INSTRUCTIONS FOR THE TASK => Word for word, output the data, with none of its pictures.

DATA SUPPLIED =>
* * * *

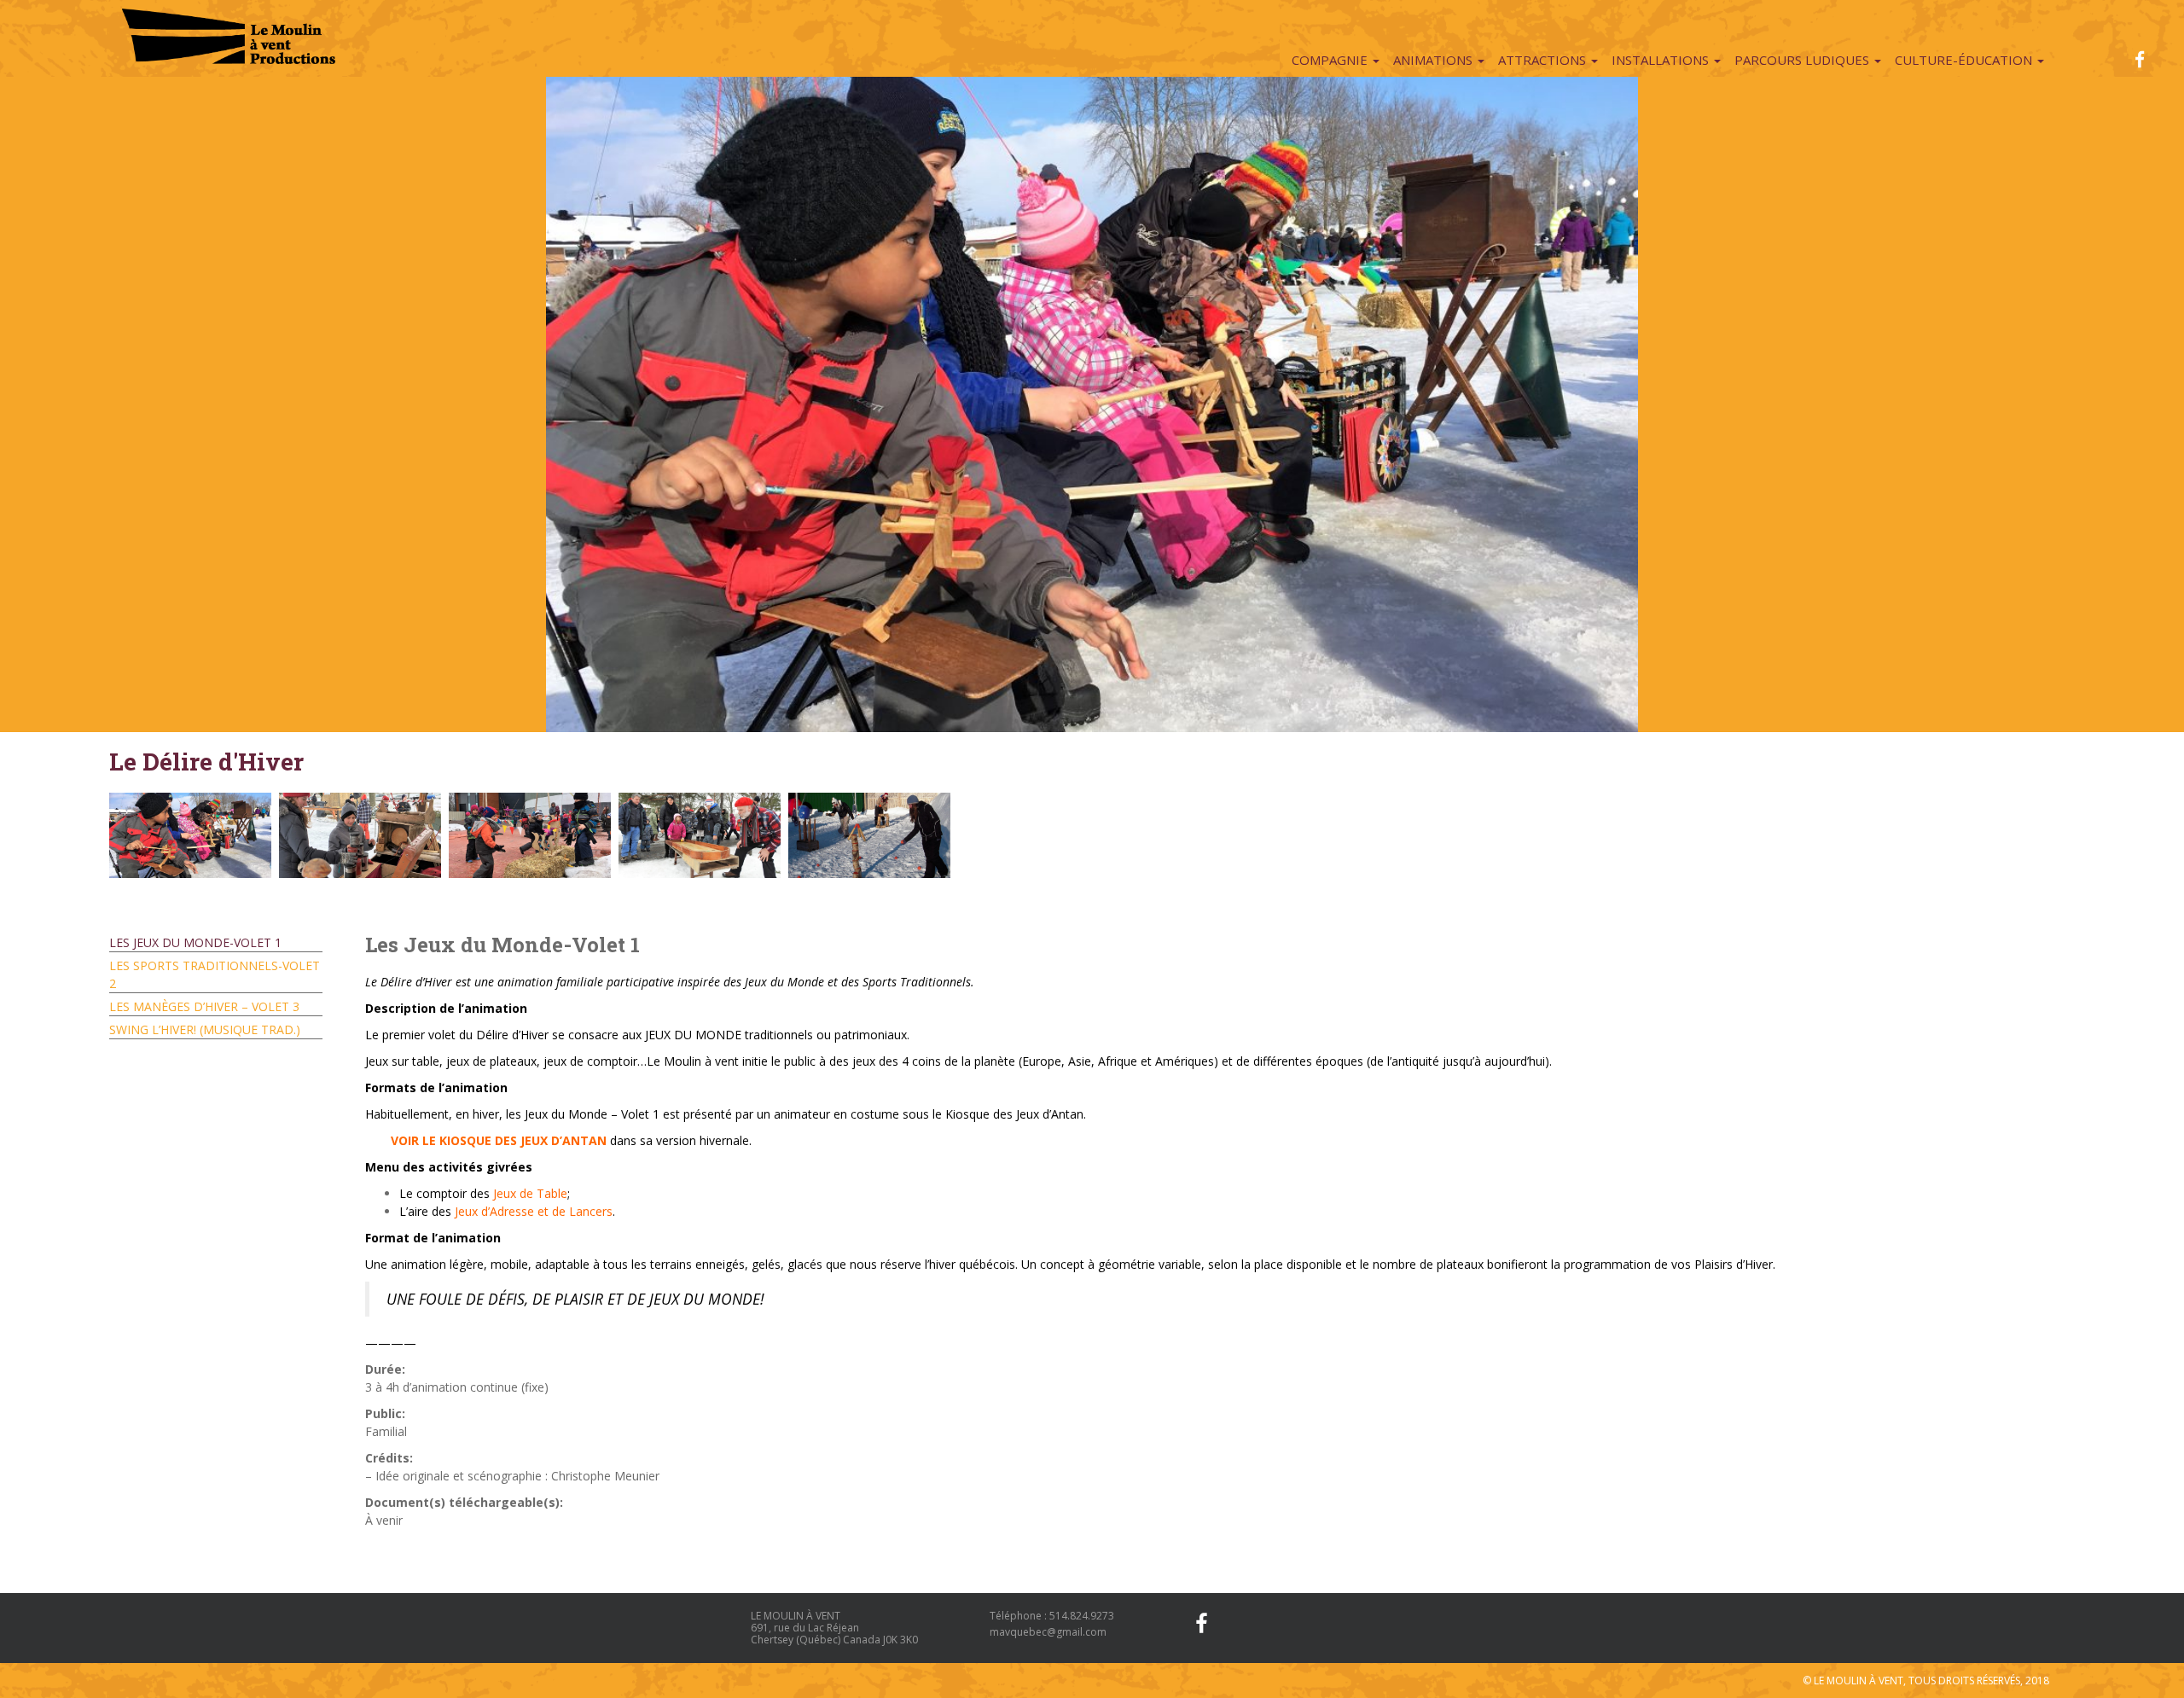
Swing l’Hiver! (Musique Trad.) (204, 1029)
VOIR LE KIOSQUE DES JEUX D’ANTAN (499, 1140)
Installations (1662, 59)
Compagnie (1331, 59)
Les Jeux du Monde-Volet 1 (195, 942)
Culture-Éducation (1965, 59)
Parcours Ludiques (1803, 59)
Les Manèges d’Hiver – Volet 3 (204, 1006)
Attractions (1543, 59)
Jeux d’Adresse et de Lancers (534, 1211)
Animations (1434, 59)
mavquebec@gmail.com (1048, 1632)
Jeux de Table (530, 1193)
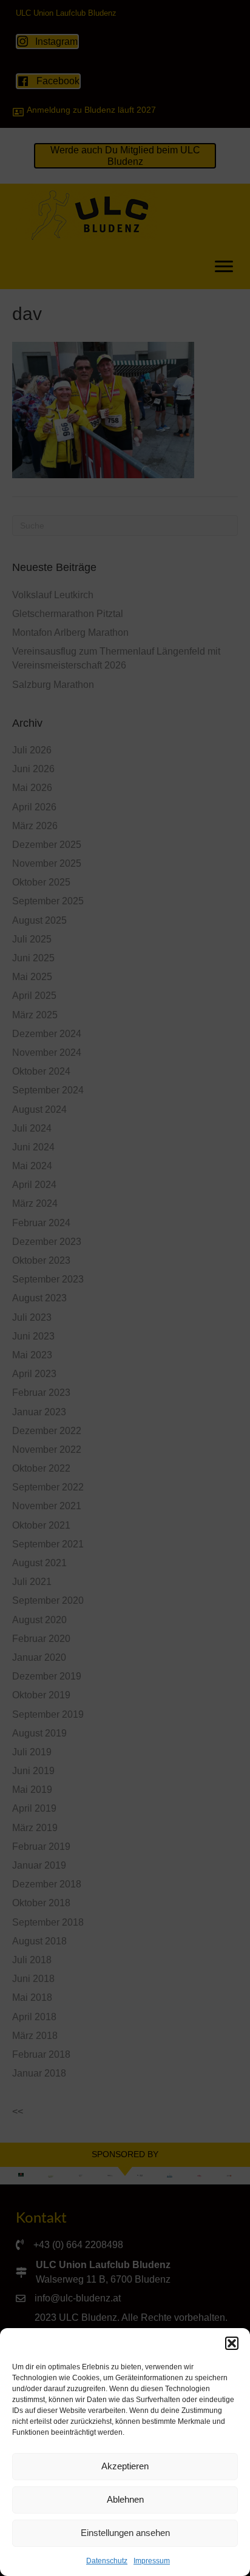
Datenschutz (106, 2561)
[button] (232, 2343)
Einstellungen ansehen (125, 2533)
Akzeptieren (125, 2466)
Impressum (151, 2561)
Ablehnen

* * * *

THE ANSWER =>
Swing l’Hiver! (Musique Trad.) (204, 1029)
VOIR LE KIOSQUE DES JEUX D’ANTAN (499, 1140)
Installations (1662, 59)
Compagnie (1331, 59)
Les Jeux du Monde-Volet 1 (195, 942)
Culture-Éducation (1965, 59)
Parcours Ludiques (1803, 59)
Les Manèges d’Hiver – Volet 3 (204, 1006)
Attractions (1543, 59)
Jeux d’Adresse et de Lancers (534, 1211)
Animations (1434, 59)
mavquebec@gmail.com (1048, 1632)
Jeux de Table (530, 1193)
Datenschutz (106, 2561)
[button] (232, 2343)
Einstellungen ansehen (125, 2533)
Akzeptieren (125, 2466)
Impressum (151, 2561)
Ablehnen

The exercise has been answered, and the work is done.